How do you do the derivative of these functions?

Answer 1

\[y=\sin ^{2}x-tg(x ^{2}-1)\]

Answer 2

and these ones:
\[y=4\sin(\ln \frac{ x }{ 2 })\]

Answer 3

\[y=\ln(x ^{4}-3x ^{2)}\]

Answer 4

\[y=xcos ^{3}(5x+1)\]

Answer 5

\[y=\ln \frac{ 3x ^{2}-1 }{ x }\]

Answer 6

for the first one use the chain foe sin^2 x
note that tg are constants

Answer 7

number use the chain rule

Answer 8

\[y=(\sqrt{x-1})(\sin ^{2} x )\]

Answer 9

what is the chain rule?

Answer 10

nunber 2 and 3 use chain rule

Answer 11

number 4 use product rule and chain rule

Answer 12

Can you plz show me?

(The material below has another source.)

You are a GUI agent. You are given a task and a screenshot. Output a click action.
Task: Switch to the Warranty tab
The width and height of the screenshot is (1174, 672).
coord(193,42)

D:

Answer 13

last one use chain and quotient rule.

Answer 14

ok chain rule or function of a function rule
example

sin 2x

2x is a function of x and sin 2x is a function of 2x Hence the above name
'
f' f(g(x)) = f'(gx) * g'(x)

so for sin 2x

derivative is cos 2x * 2 = 2 cos 2x

Answer 15

so look for a function within a function
examples would be

sin(x^2 + 8)

ln(2x^2)

log (tan x)


do you follow me?

Answer 16

ok wait

Answer 17

thank you by the way

Answer 18

another example would be cos^2 x

or ( x^2 + 8)^2

Answer 19

OK

Answer 20

So the derivative of the first function should be:
\[y=\sin ^{2}x-tg(x ^{2}-1)\]

Answer 21

y'=\[y'=2sinxcosx-(1+\tan(x ^{2}-1))2x\]

Answer 22

Is it correct? meanwhile I will do the others :)

Answer 23

2 sinx cos x is correct

Answer 24

where did you get the tan from ? does tg mean tangent?

Answer 25

yeah

Answer 26

oh ok lol - i guessed tg was just a constant

Answer 27

the derivative of tan is sec^2

so its

y' = 2 sinx cos x - 2x sec^2 ( x^2 - 1)

Answer 28

ah ok

Answer 29

As for \[y=4sinx(\ln(\frac{ x }{ 2 }))\]

Answer 30

\[y'=4cosx(\ln(\frac{ x }{ 2 }))+4sinx(\frac{ 1 }{ x })\]

Answer 31

Is this the resullt?

Answer 32

hold on - i've got confused myself

Answer 33

you have 3 functions here the sin , ln and x/2 the 4 just stays there
perform the chain rule from left to right

y' = 4 cos (ln (x/2)) * 1/ (x/2) * 1/2

Answer 34

which simplifies to
(4/x) cos (ln (x/2))

Answer 35

Umm

Answer 36

first deal with the sine , then the ln funtion and finally the 2/x - they are multiplied together

Answer 37

I applied other rules because we didn't study the chain rule in my country. I know about it but here we never use it. I applied this ones:
\[f(x)g(x)=f'(x)g(x)+f(x)g'(x)\]

Answer 38

I'll show you how I did it and thank you again xD

Answer 39

thats the product rule for the product of 2 functions but we haven't got a product here
4 sin (ln (x/2)) is not a product of functions its a compound function if u like

Answer 40

\[f(x)=4sinx\]
\[g(x)=\ln(\frac{ x }{ 2 })\]
\[f'(x)=0(sinx)+4cosx\]
\[g'(x)=\ln(\frac{ x }{ 2 })=lnx-\ln2=\frac{ 1 }{ x }-0\]
\[y'=4cosx(\ln \frac{ x }{ 2 })+4sinx(\frac{ 1 }{ x })\]

Answer 41

note : sin x ln (x/2) is a product of 2 functions but sin(ln(x/2)) is not

Answer 42

Ah ok. Sorry xD I thought it was sinx but instead it's a function of a function.

Answer 43

yes exactly - follow me now?

Answer 44

sorry maylah but i have to go now
may i ask what country you are from?

Answer 45

* naylah

Answer 46

you?

Answer 47

ok bye :D